• **Dataset excerpts**:
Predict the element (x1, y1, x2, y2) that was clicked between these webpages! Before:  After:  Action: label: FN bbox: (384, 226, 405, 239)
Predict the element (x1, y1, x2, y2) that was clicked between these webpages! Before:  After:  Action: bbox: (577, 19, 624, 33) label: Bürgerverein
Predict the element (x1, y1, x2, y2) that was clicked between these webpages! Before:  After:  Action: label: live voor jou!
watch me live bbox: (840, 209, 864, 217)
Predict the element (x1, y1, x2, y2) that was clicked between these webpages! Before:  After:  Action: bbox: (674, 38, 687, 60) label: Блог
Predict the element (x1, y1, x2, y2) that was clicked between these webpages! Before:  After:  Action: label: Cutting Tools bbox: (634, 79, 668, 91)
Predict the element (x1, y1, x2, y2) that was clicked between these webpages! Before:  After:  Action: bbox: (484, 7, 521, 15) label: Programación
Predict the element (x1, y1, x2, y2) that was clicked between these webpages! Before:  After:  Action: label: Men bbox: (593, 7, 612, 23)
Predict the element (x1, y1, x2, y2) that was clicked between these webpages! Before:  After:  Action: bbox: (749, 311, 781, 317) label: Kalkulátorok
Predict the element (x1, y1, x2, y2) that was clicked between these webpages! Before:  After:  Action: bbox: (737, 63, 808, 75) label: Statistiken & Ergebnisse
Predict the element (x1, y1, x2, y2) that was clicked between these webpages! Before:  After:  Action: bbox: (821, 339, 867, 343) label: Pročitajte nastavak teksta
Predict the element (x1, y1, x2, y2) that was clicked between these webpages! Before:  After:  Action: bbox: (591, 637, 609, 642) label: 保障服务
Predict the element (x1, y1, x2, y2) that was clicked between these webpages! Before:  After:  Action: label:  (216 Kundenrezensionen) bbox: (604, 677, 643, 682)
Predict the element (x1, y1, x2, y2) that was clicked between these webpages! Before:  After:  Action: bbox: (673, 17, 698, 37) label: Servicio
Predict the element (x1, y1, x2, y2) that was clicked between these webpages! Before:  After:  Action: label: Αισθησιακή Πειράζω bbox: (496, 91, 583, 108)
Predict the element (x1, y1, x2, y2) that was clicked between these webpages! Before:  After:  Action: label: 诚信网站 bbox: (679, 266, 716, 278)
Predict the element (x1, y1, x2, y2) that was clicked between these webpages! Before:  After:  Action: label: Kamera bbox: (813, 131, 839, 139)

• **Aim**:
Copy out the data above, substituting "Identify" for every occurrence of "Predict" and keeping everything else the same.

• **Solution to this problem**:
Identify the element (x1, y1, x2, y2) that was clicked between these webpages! Before:  After:  Action: label: FN bbox: (384, 226, 405, 239)
Identify the element (x1, y1, x2, y2) that was clicked between these webpages! Before:  After:  Action: bbox: (577, 19, 624, 33) label: Bürgerverein
Identify the element (x1, y1, x2, y2) that was clicked between these webpages! Before:  After:  Action: label: live voor jou!
watch me live bbox: (840, 209, 864, 217)
Identify the element (x1, y1, x2, y2) that was clicked between these webpages! Before:  After:  Action: bbox: (674, 38, 687, 60) label: Блог
Identify the element (x1, y1, x2, y2) that was clicked between these webpages! Before:  After:  Action: label: Cutting Tools bbox: (634, 79, 668, 91)
Identify the element (x1, y1, x2, y2) that was clicked between these webpages! Before:  After:  Action: bbox: (484, 7, 521, 15) label: Programación
Identify the element (x1, y1, x2, y2) that was clicked between these webpages! Before:  After:  Action: label: Men bbox: (593, 7, 612, 23)
Identify the element (x1, y1, x2, y2) that was clicked between these webpages! Before:  After:  Action: bbox: (749, 311, 781, 317) label: Kalkulátorok
Identify the element (x1, y1, x2, y2) that was clicked between these webpages! Before:  After:  Action: bbox: (737, 63, 808, 75) label: Statistiken & Ergebnisse
Identify the element (x1, y1, x2, y2) that was clicked between these webpages! Before:  After:  Action: bbox: (821, 339, 867, 343) label: Pročitajte nastavak teksta
Identify the element (x1, y1, x2, y2) that was clicked between these webpages! Before:  After:  Action: bbox: (591, 637, 609, 642) label: 保障服务
Identify the element (x1, y1, x2, y2) that was clicked between these webpages! Before:  After:  Action: label:  (216 Kundenrezensionen) bbox: (604, 677, 643, 682)
Identify the element (x1, y1, x2, y2) that was clicked between these webpages! Before:  After:  Action: bbox: (673, 17, 698, 37) label: Servicio
Identify the element (x1, y1, x2, y2) that was clicked between these webpages! Before:  After:  Action: label: Αισθησιακή Πειράζω bbox: (496, 91, 583, 108)
Identify the element (x1, y1, x2, y2) that was clicked between these webpages! Before:  After:  Action: label: 诚信网站 bbox: (679, 266, 716, 278)
Identify the element (x1, y1, x2, y2) that was clicked between these webpages! Before:  After:  Action: label: Kamera bbox: (813, 131, 839, 139)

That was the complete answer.